La pignolata è un dolce tipico sia della provincia di Messina, dove in alcune località viene ancora preparata secondo la ricetta originaria che prevedeva la copertura delle “pigne” con il solo miele, che di quelle di Ragusa, in cui i tocchetti di pasta venivano fritti e ricperti di caramello, e di Reggio Calabria, specialmente nell’area compresa tra Melito e Scilla, dove si diffuse la glassa profumata al bergamotto. La ricetta per preparare una deliziosa Pignolata di Messina prevede, per l’impasto: 500 grammi di farina, 3 cucchiai di rhum, 2 cucchiai di olio (o di strutto), 6 tuorli d’uovo; per la glassa al limone: 2 limoni, 200 grammi di zucchero a velo, 3 albumi d’uovo, 1 cucchiaio di vermut; per la glassa al cioccolato: 100 grammi di burro, 200 grammi di zucchero, 200 grammi di cacao amaro in polvere, un pizzico di vaniglia. Impastate gli ingredienti per gli gnocchetti fino ad ottenere un composto morbido e compatto che stenderete con il mattarello.
Ricavatene dei lunghi grissini che taglierete con il coltello in tanti pezzettini simili a delle favette. Friggete le palline in olio bollente fino a che non saranno appena dorate e scolatele su della carta assorbente. Preparate, quindi, le due glasse. Per quella scura, stemperate gli ingredienti (cacao, zucchero, burro ammorbidito e vaniglia) in acqua fredda, aggiungendone gradualmente fino ad ottenere un composto sufficientemente denso che farete bollire per alcuni minuti. Per la glassa bianca, montate a neve gli albumi ed unitevi il succo di limone, lo zucchero e il vermut. Amalgamate bene il tutto fino ad ottenere un composto omogeneo. Utilizzate le due glasse per ricoprire con ognuna la metà degli gnocchetti fritti che sistemerete sullo stesso vassoio affiancando i due colori. La pignolata, in origine, veniva preparata esclusivamente per il periodo di Carnevale con ingredienti poveri, tipici della tradizione contadina, ed era così chiamata perché i pezzetti di pasta, a fine preparazione, assomigliavano ad un mucchietto di pigne.

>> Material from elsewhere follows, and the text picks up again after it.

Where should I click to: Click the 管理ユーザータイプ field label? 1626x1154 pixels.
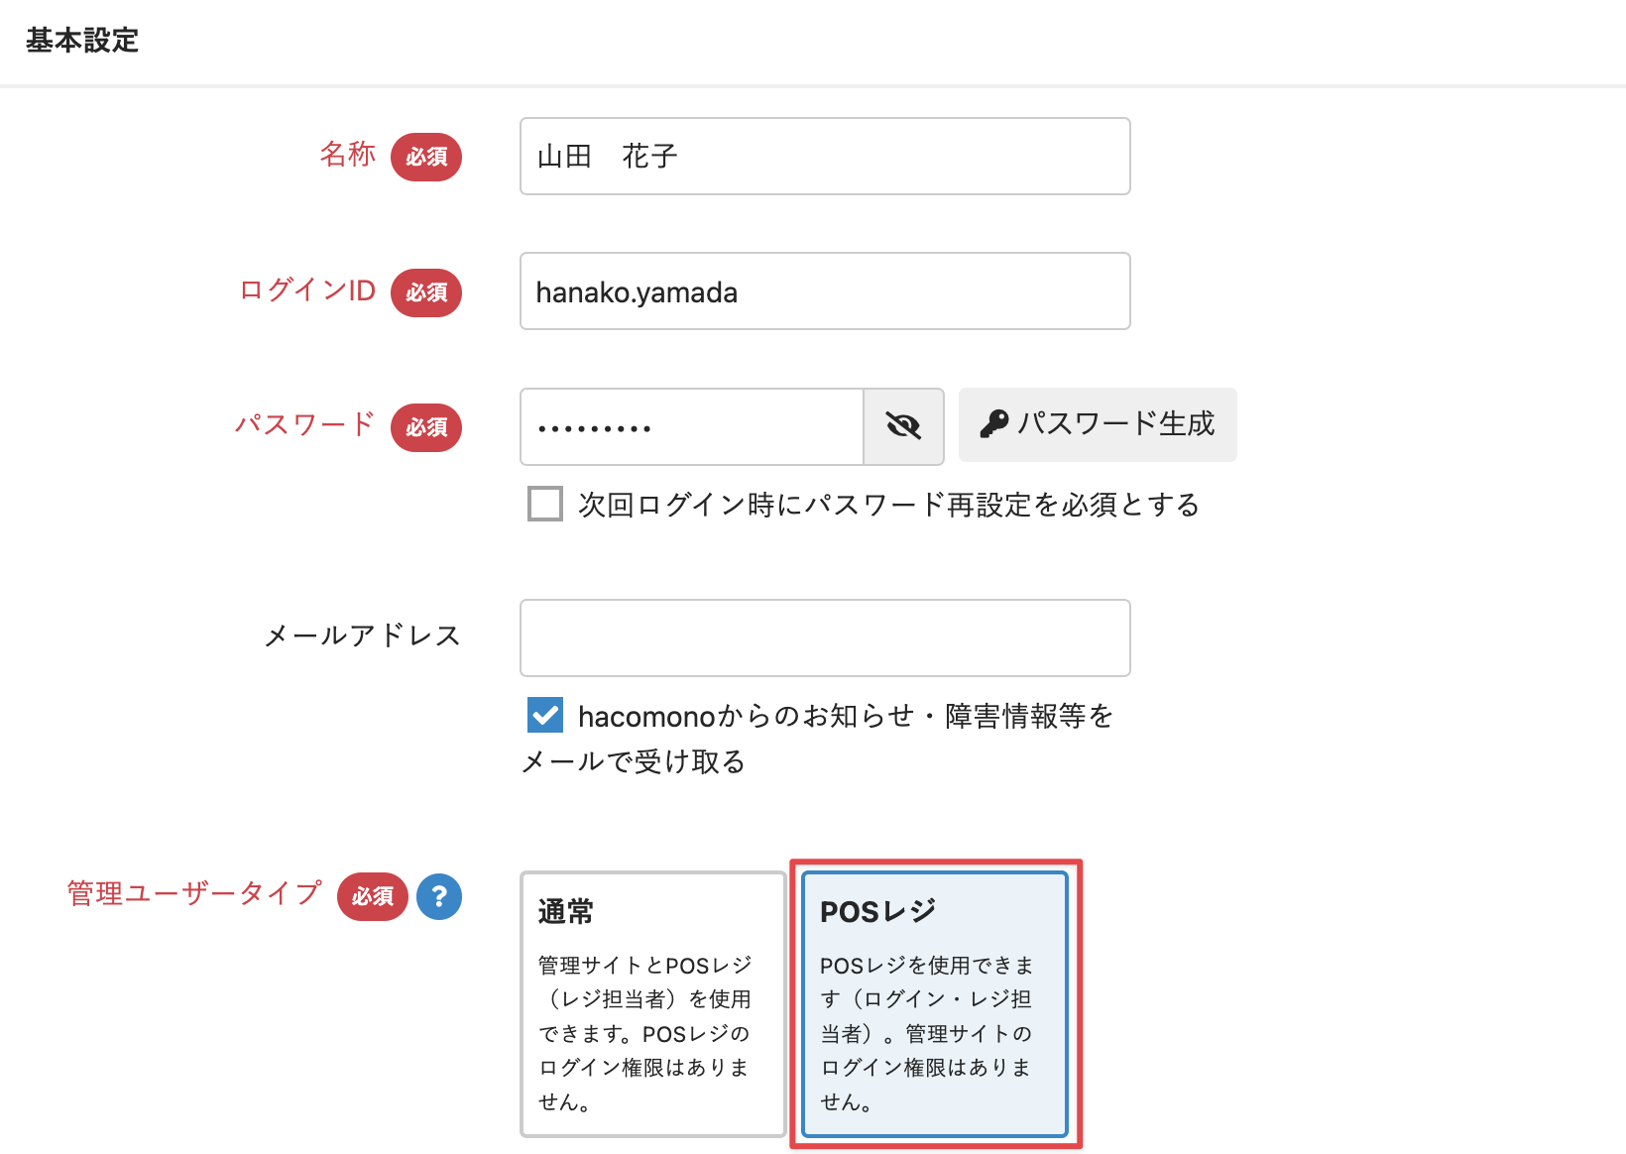pyautogui.click(x=194, y=893)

Si trattava, dunque, di un dolce a pasta fritta, coperto di miele, molto probabilmente importato dagli Arabi e diffusosi in sud Italia. Riguardo la sua genesi, una leggenda è davvero suggestiva. Essa vede la pignolata nascere nella cucina di un convento di suore che, ai tempi, preparavano dolci da regalare alla popolazione durante le celebrazioni, utilizzando mucchietti di pinoli fritti, amalgamati col miele. In mancanza di pinoli, si pensò di sostituirli con la pasta all’uvo. Nel 1516 Carlo V d’Asburgo ereditò la Sicilia e gli Spagnoli subentrarono agli Aragonesi nel dominio dell’isola. I nobili spagnoli, ritenendo la pignolata troppo popolare, chiesero ai pasticceri messinesi di sostituire il miele con la glassa al limone e al cacao.